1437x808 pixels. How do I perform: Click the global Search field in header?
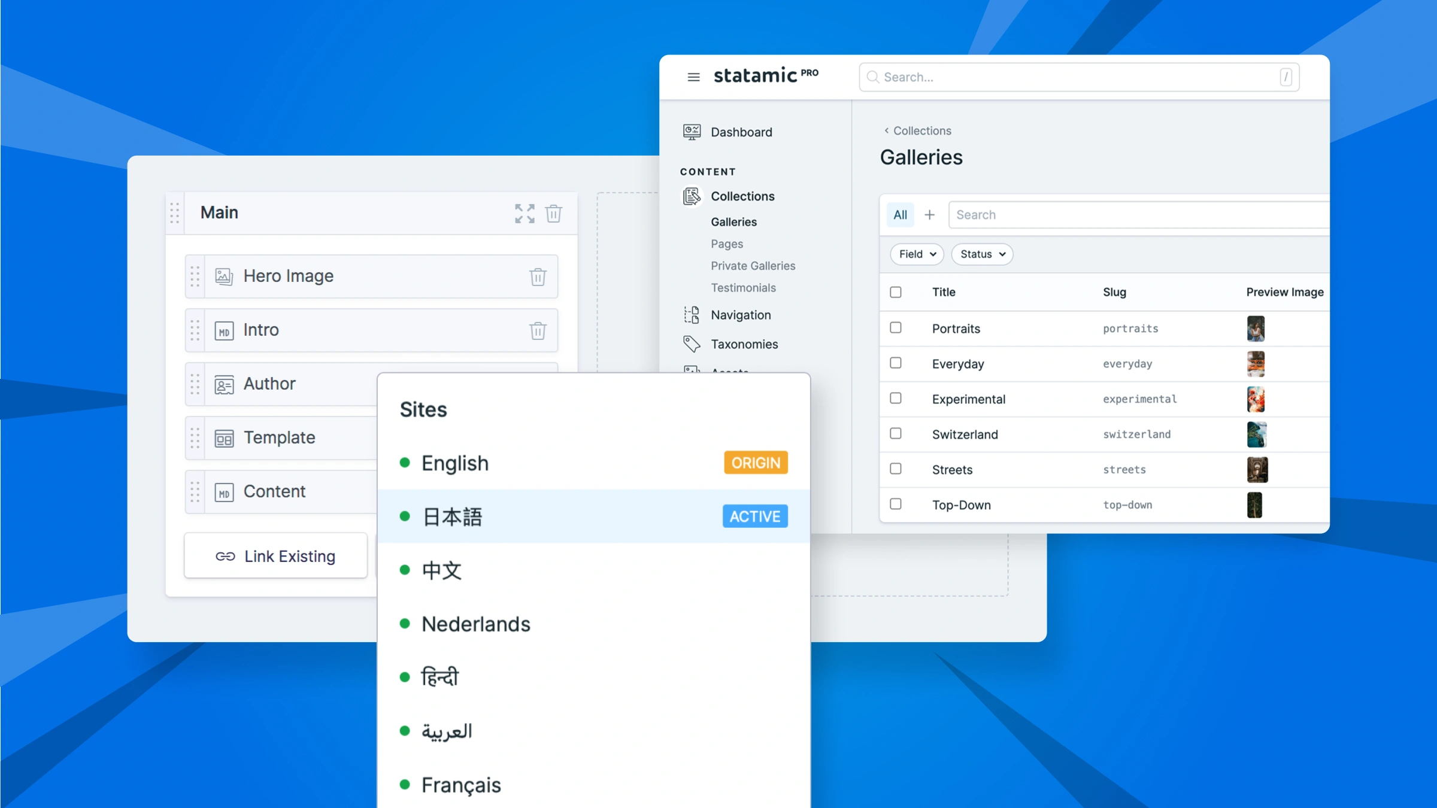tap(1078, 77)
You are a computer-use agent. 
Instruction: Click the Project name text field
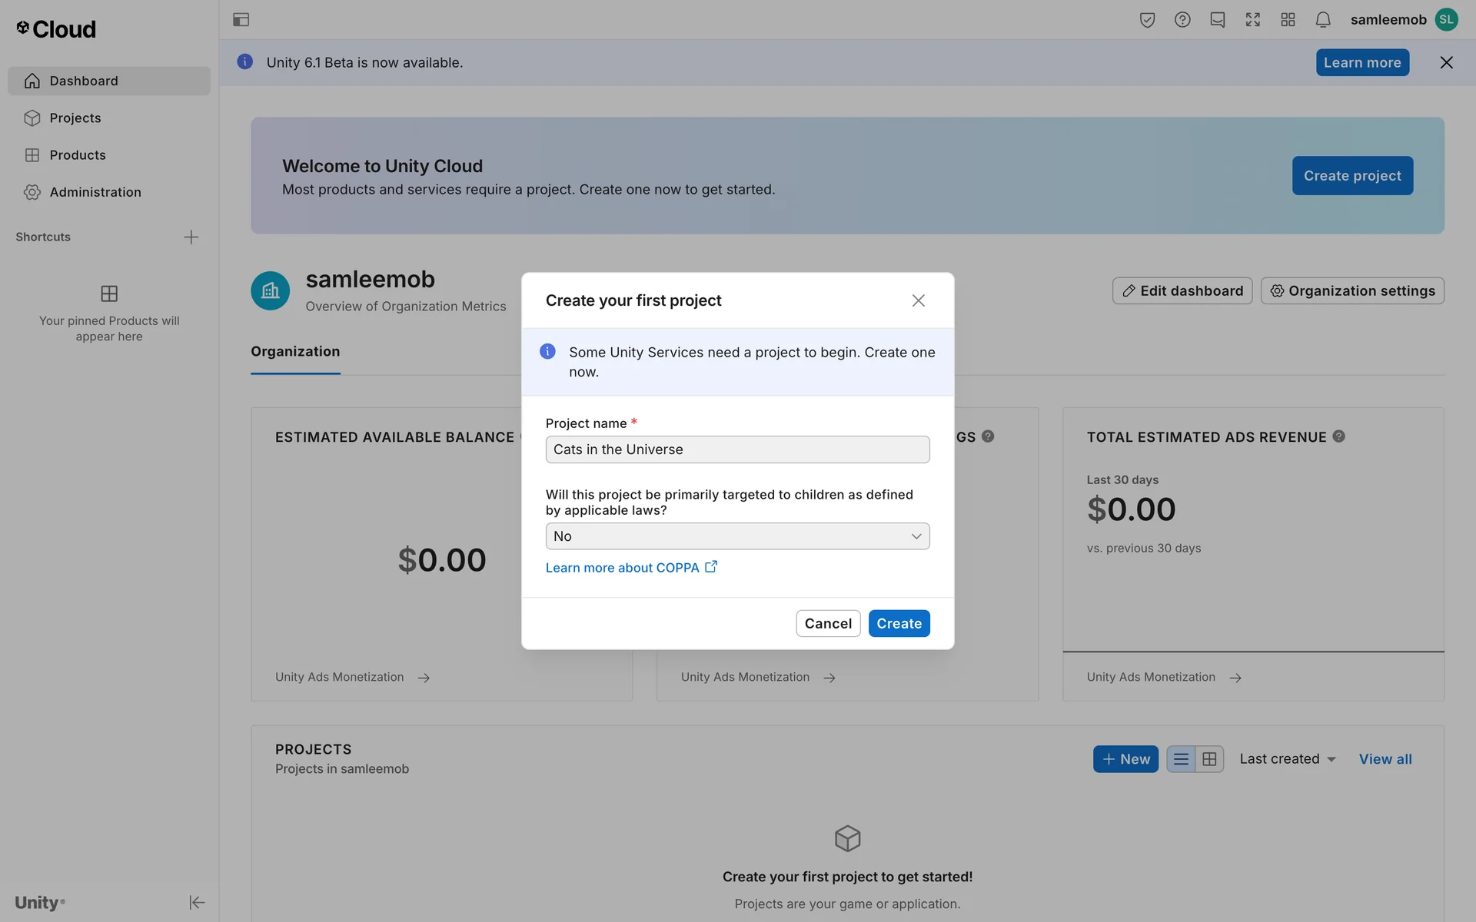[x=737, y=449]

What is required
Every line from the one that holds "You are a computer-use agent." to the last line of the records above goes into the answer, exactly as written; nothing else does, and no picture does either.

Answer
You are a computer-use agent. 
Instruction: Click the Project name text field
[x=737, y=449]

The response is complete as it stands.